2. Terjadinya bias seleksi, karena sampel terdiri dari dua populasi yang berbeda
(kasus dan kontrol).
13
BAB 7
KESIMPULAN DAN SARAN
7.1. Kesimpulan :
7.1.1. Faktor umur tidak terbukti ada hubungannya dengan kekambuhan sakit
malaria pada penderita malaria.
7.1.2. Faktor jenis kelamin terbukti ada hubungannya dengan kekambuhan sakit
malaria padaa penderita malaria, akan tetapi jika bersama variabel lain tidak
terbukti adanya hubungan..
7.1.3. Faktor kelelahan terbukti ada hubungannya dengan kekambuhan sakit malaria
pada penderita malaria baik secaral sendiri maupun secara bersama-sama.

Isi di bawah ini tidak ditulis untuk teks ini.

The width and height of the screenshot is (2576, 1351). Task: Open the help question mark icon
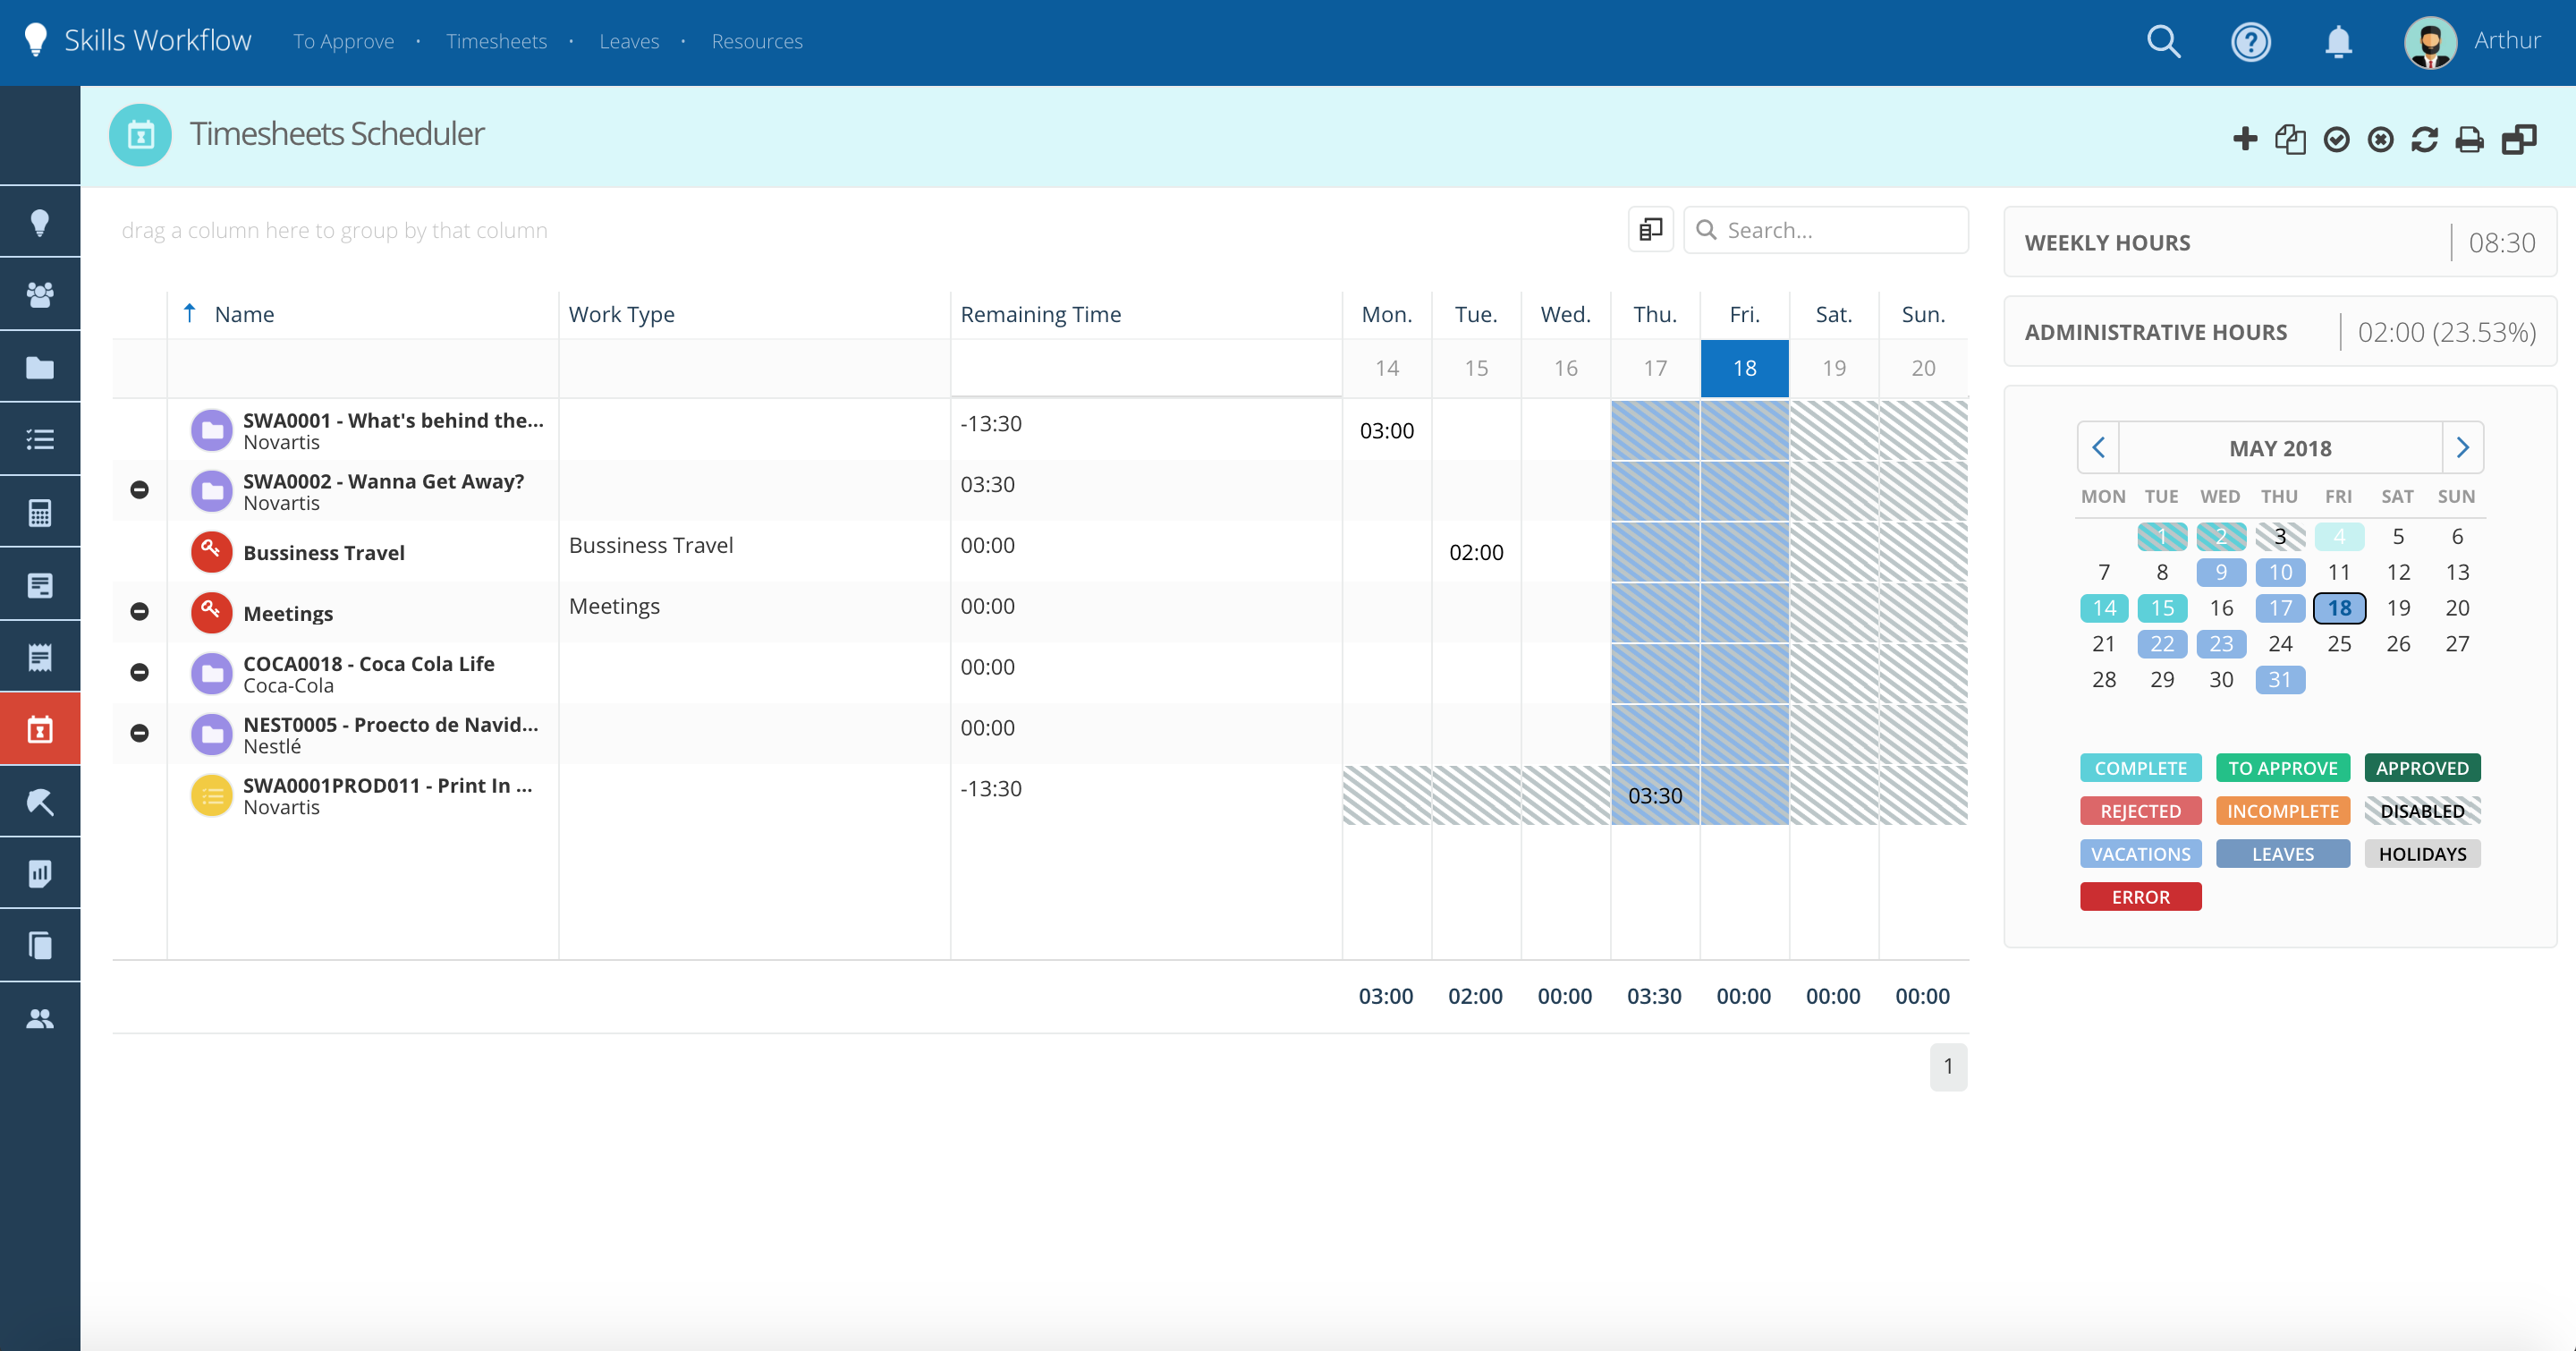pos(2251,42)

7.1.4. Faktor stress terbukti ada hubungannya dengan kekambuhan sakit malaria
pada penderita malaria baik secara sendiri maupun secara bersama-sama.
7.1.5. Faktor kebiasaan terbukti ada hubungannya dengan kekambuhan sakit
malaria padaa penderita malaria, akan tetapi jika bersama variabel lain tidak
terbukti adanya hubungan
7.1.6. Faktor status gizi terbukti ada hubungannya dengan kejadian sakit malaria
pada penderita malaria baik secar sendiri maupun secara bersama-sama.
7.2. Saran
7.2.1. Untuk mencegah kekambuhan sakit malaria pada penderita malaria
karenakelelahan, stress dilakukan penyuluhan agar sedapat mungkin mereka
tidak sampai pada keadaan kelelahan dan stress, sedangkan pada status gizi
yang rendah maka diperlukan peningkatan status gizi keluarga melalui
pemberdayaan ekonomi masyarakat secara lintas sector.
7.2.2. Faktor lain seperti jenis kelamin cara atau kebiasaan hidup yang tidak
terbukti ada hubungan dengan kejadian penyakit malaria, perlu dilakukan
penyuluhan agar sedapat mungkin menghindarkan hal-hal yang dapat
membuat mereka kambuh dari penyakit malaria.